No skilled nursing deal comes easily these days, and one facility in Connecticut went over a few hurdles to find a new owner. That buyer played a big role in getting the deal done too, other than writing the check. The deal was under LOI before the pandemic and closed at the end of September. Dave Balow of Senior Living Investment Brokerage handled the transaction. 

Built in stages in 1955, 1975 and 1994, the 62-bed facility in Plainfield had been family-owned and operated since it opened. It had historically run at high occupancy (at 90% before the pandemic), with a strong quality mix. Also, the facility had managed to stay COVID-free throughout much of 2020, a feat for any SNF in the Northeast. However, in late November, there was an outbreak, and the facility had to contend with key staff refusing to show up to work.  

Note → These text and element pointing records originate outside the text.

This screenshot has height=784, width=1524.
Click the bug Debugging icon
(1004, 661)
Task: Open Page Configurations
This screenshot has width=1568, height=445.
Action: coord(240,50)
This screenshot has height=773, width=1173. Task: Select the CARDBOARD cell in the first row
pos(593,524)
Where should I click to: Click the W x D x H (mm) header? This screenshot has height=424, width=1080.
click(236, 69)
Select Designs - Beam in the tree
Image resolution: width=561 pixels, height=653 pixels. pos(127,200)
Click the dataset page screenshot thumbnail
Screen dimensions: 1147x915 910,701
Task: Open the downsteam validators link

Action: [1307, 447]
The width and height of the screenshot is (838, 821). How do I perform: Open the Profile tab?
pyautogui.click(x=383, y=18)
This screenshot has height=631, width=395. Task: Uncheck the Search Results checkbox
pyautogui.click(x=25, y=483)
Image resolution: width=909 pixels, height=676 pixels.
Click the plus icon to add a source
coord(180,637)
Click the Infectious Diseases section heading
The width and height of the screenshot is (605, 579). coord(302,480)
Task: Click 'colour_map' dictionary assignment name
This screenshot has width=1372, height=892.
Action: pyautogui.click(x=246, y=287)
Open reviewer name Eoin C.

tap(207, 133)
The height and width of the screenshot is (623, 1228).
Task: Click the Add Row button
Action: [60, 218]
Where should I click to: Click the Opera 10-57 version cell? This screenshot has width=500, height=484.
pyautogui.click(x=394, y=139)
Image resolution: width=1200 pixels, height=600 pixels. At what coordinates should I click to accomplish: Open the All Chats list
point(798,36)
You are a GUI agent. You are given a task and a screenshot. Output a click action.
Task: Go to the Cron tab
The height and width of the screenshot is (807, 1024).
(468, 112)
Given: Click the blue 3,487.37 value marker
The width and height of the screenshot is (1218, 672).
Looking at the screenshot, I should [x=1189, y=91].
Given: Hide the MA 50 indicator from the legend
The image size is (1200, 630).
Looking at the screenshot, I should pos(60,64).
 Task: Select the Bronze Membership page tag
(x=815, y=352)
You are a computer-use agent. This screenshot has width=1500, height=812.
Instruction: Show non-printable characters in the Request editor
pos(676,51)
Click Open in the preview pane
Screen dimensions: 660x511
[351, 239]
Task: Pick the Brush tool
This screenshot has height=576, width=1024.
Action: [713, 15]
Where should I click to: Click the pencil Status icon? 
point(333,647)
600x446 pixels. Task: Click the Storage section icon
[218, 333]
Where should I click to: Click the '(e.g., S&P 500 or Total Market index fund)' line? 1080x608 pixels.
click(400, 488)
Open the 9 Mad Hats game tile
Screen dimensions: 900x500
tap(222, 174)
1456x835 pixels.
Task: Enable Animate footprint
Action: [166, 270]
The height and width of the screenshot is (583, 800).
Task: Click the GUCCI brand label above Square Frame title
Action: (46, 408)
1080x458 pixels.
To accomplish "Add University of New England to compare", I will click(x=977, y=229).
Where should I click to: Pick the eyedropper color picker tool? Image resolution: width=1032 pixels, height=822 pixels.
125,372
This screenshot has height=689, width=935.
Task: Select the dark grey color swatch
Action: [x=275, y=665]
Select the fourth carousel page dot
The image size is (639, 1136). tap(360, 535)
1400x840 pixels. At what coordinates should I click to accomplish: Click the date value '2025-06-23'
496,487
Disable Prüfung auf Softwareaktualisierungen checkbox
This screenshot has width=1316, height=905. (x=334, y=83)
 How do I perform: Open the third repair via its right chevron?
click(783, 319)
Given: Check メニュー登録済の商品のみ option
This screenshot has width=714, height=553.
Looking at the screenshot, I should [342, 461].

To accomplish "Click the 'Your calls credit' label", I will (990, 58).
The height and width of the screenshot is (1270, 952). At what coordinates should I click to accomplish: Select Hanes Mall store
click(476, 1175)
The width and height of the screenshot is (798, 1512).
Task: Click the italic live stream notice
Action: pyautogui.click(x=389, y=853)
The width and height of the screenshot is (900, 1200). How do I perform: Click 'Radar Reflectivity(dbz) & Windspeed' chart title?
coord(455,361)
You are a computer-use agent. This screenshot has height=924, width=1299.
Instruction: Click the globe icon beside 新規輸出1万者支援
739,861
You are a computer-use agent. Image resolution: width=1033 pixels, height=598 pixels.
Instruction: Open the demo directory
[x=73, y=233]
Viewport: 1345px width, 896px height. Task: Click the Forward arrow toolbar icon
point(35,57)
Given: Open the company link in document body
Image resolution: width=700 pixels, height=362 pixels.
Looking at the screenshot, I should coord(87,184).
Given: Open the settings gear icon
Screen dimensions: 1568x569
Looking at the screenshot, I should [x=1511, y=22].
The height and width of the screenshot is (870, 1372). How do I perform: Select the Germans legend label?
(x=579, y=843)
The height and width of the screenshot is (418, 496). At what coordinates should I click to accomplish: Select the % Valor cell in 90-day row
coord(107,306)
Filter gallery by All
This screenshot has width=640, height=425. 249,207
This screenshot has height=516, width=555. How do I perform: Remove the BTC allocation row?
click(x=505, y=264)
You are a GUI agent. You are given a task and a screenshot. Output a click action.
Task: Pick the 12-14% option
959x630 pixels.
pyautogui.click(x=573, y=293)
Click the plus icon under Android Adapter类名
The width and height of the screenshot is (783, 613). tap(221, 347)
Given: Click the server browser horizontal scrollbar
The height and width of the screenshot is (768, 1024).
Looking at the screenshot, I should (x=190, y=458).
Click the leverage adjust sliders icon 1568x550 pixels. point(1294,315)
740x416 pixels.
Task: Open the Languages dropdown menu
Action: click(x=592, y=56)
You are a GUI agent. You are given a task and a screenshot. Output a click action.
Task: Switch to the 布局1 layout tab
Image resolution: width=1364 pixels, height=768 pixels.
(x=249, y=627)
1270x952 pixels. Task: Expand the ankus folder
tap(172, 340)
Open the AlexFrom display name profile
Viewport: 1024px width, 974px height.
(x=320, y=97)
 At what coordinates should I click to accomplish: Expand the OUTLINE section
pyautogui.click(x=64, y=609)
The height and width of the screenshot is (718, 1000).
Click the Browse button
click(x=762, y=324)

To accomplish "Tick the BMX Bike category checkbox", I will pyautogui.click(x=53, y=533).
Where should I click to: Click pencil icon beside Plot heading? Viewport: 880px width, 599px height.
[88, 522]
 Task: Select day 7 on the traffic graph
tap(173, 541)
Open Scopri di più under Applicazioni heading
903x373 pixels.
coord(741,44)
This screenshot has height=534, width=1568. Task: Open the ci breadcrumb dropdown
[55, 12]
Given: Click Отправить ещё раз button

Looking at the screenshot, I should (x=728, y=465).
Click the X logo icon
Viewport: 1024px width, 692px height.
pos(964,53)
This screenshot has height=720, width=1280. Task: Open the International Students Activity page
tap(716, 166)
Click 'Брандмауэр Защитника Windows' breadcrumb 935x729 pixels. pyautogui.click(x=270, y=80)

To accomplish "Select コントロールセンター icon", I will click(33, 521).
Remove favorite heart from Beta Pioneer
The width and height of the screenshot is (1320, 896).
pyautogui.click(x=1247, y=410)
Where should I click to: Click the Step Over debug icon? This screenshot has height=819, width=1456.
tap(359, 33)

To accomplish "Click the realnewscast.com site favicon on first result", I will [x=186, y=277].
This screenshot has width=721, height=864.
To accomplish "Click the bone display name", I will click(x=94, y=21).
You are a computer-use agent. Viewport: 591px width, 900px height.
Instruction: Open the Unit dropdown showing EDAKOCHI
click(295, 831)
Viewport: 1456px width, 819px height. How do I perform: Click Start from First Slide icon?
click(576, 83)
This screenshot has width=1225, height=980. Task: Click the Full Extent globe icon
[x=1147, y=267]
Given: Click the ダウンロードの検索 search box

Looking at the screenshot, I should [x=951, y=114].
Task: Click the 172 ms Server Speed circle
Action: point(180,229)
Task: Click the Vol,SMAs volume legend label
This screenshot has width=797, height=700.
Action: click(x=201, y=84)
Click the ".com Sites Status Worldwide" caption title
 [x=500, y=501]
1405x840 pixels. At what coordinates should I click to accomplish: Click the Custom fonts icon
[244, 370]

That was when the buyer, Massachusetts-based Wachusett Healthcare, stepped in to provide resources (including staff) to help the seller get through the worst of the outbreak and prevent the facility from shutting down due to inadequate staffing levels. Wachusett provided this aid, under an interim management agreement where they were compensated 5% of revenues, all while trying to operate its other four SNFs in Connecticut and Massachusetts during a difficult winter. 

Eventually, they were able to rebuild census back to 90% and turned EBITDAR positive by the time of closing. The payor mix was also approximately 75% Medicaid, 20% Medicare and 5% private pay/insurance. Using an SBA loan, Wachusett paid $2.575 million, or $41,500 per bed, for the facility, at a roughly 9% cap rate on trailing financials.